A Tesla bear is changing his tune, turning bullish for two reasons as the company’s stock has continued to get a boost over the past month.

Dan Nathan, a notorious skeptic of Tesla shares, said he is changing his tune, at least in the short term, on the company’s stock because of “technicals and sentiment,” believing the company is on track for a strong Q3, but also an investment story that will slowly veer away from its automotive business.

“I think from a trading perspective, it looks very interesting,” Nathan said, citing numerous signs of strength, such as holding its 200-day moving average and holding against its resistance level.

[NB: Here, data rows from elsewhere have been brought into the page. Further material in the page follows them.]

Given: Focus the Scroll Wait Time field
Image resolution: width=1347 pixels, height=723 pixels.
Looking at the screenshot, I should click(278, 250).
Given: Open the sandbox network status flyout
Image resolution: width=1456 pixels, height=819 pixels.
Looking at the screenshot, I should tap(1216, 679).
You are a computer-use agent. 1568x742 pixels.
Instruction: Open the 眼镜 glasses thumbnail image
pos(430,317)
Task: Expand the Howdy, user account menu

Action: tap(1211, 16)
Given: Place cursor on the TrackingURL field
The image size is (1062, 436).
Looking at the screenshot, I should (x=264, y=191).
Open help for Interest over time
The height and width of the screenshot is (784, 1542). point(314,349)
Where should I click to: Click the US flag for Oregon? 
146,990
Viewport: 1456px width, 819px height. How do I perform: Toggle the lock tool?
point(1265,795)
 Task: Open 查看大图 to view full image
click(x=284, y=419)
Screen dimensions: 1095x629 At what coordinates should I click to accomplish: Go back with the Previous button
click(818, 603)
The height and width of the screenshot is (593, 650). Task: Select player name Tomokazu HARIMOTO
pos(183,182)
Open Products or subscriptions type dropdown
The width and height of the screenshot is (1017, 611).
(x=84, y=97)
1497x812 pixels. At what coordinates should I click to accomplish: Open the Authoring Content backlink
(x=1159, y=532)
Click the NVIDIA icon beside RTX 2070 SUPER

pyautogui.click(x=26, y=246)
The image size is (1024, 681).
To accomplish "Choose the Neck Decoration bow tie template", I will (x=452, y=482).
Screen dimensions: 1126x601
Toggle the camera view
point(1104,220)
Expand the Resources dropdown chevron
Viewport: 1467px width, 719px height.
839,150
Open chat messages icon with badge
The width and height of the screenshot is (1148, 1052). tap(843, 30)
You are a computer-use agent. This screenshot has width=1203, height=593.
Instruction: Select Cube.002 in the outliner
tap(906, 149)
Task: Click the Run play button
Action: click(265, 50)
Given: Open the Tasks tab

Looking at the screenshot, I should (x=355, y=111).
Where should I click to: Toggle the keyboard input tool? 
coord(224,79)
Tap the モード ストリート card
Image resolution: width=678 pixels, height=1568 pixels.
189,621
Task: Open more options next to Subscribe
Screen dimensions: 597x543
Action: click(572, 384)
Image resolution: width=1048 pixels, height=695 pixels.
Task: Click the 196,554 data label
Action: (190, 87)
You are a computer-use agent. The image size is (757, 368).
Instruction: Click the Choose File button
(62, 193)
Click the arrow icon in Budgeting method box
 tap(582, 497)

He also said he believes a rally for the stock could continue as it heads into the end of the quarter, especially as the $7,500 electric vehicle tax credit is coming to an end at the end of the month.

With that being said, he believes the consensus for Q3 deliveries is “probably low,” as he believes Wall Street is likely underestimating what Tesla will bring to the table on October 1 or 2 when it reports numbers for the quarter.

Tesla shares are already up over five percent today, with gains exceeding nine percent over the past five trading days, and more than fourteen percent in the past month.

While some analysts are looking at the performance of other Mag 7 stocks, movement on rates from the Federal Reserve, and other broader market factors as reasoning for Tesla’s strong performance, it appears some movement could be related to the company’s recent developments instead.

Over the past week, Tesla has made some strides in its Robotaxi program, including a new license to test the platform in the State of Nevada, which we reported on.

Tesla lands regulatory green light for Robotaxi testing in new state

Additionally, the company is riding the tails of the end of the EV tax credit, as inventory, both new and used, is running extremely low, generally speaking. Many markets do not have any vehicles to purchase as of right now, making delivery by September 30 extremely difficult.

However, there has been some adjustments to the guidelines by the IRS, which can be read here:

Tesla set to win big after IRS adjusts EV tax credit rules

Tesla is trading at around $389 at 10:56 a.m. on the East Coast.